Consigne 1 :: Traduisez en anglais la phrase suivante du texte sur la marque ELLE : « L’objectif marketing est clair, il s’agit d’étendre la marque sur le territoire des valeurs, en l’associant aux promesses féministes de la campagne. »
Consigne 2 :: D’après le texte sur la marque ELLE, à quelle date le magazine a-t-il invité les principaux candidats à Sciences-Po ?
Consigne 3 :: Prolongez, s’il vous plaît, le texte sur la marque ELLE à partir de sa dernière phrase.

Extrait du texte ::

Lagadère Publicité l’affirme, ELLE est la marque du féminin et se vend comme telle, sur des territoires de plus en plus nombreux.
Il y a d’abord eu les déclinaisons en magazine de déco, avec ELLE Decor, et en magazine pour ado avec ELLE Girl. La marque s’est encore étendue en lançant ELLE Passions, une ligne de vêtements.
Même chose chez les lad mags, puisque Dennis Publishing licencie sa marque Maxim à des steak-houses. Tant que la marque s’étend sur son territoire, son propriétaire ne peut que se frotter les mains en empochant les royalties et en regardant sa marque gagner en visibilité.
Avec l’élection présidentielle, ELLE a franchi un pas supplémentaire. Le 5 avril dernier, le magazine invitait les principaux candidats à Sciences-Po pour les faire parler des femmes, lors du Forum ELLE-Ce que veulent les femmes.
L’objectif marketing est clair, il s’agit d’étendre la marque sur le territoire des valeurs, en l’associant aux promesses féministes de la campagne. ELLE, la marque du féminin engagée. Nul doute qu’avec un positionnement pareil, les lectrices feront encore plus confiance au titre, augmentant d’autant la valeur de la marque.

Données fournies ::
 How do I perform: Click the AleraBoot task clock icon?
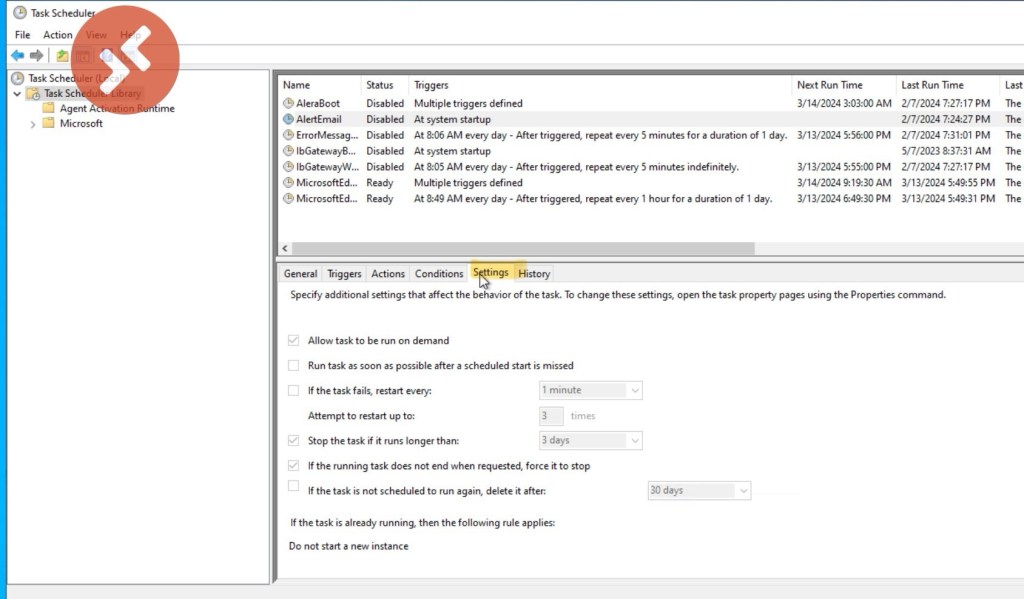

---

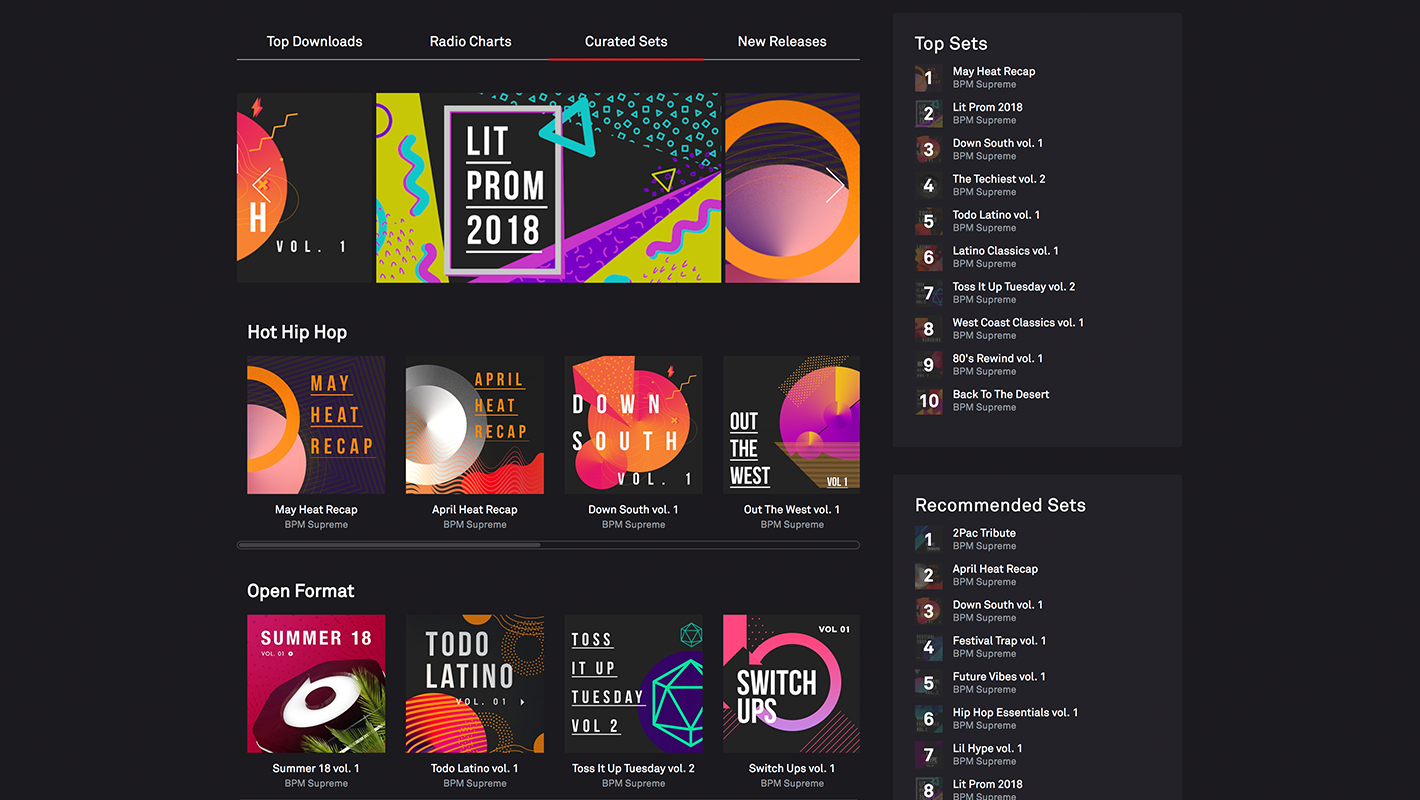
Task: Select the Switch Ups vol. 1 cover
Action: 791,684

...

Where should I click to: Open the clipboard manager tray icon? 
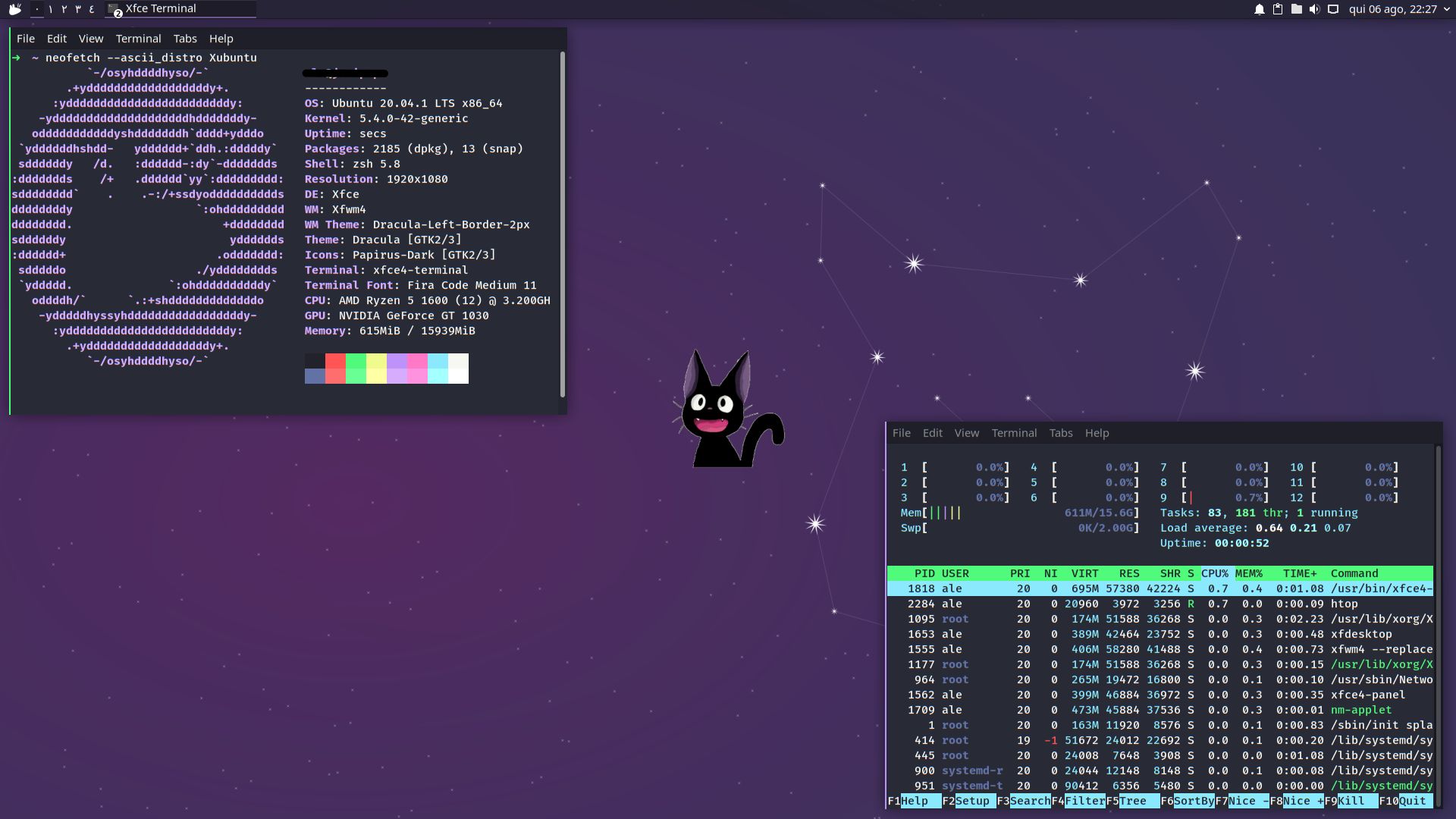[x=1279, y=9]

Réponse rédigée 1 :: The marketing goal is clear: the aim is to extend the brand into the territory of values by associating it with the feminist promises of the campaign.

Réponse rédigée 2 :: Le 5 avril.

Réponse rédigée 3 ::
Mais la politique reste un peu moins prévisible que la mode. En lieu et place des discours policés des candidats présentables, c’est Le Pen qui a fait l’évènement. Trop content d’avoir en face de lui un public hostile, le finaliste de 2002 a réussi à monopoliser l’espace médiatique du Forum ELLE grâce à quelques commentaires pour le moins irrévérencieux.
Au lendemain de l’évènement, LCI, Le Monde ou 20 minutes faisaient la part belle à l’intervention de Le Pen. Quant à ceux qui n’en ont pas parlé, comme Libération, les commentaires se sont chargés de le faire revenir au cœur du débat.
Pour une marque qui affirme fédérer ses lectrices autour de ses valeurs fondatrices de modernité, d’ouverture et d’optimisme, c’est raté. D’autant plus que d’engager une marque dans un combat moral, à l’instar de The Body Shop ou de United Colors of Benetton, nécessite un minimum de crédit. Or Lagardère n’est pas précisément exempt de pressions politiques.
ELLE aurait pu s’associer au Festival de l’andouillette et du vin blanc de Clamecy que le résultat aurait été moins désastreux.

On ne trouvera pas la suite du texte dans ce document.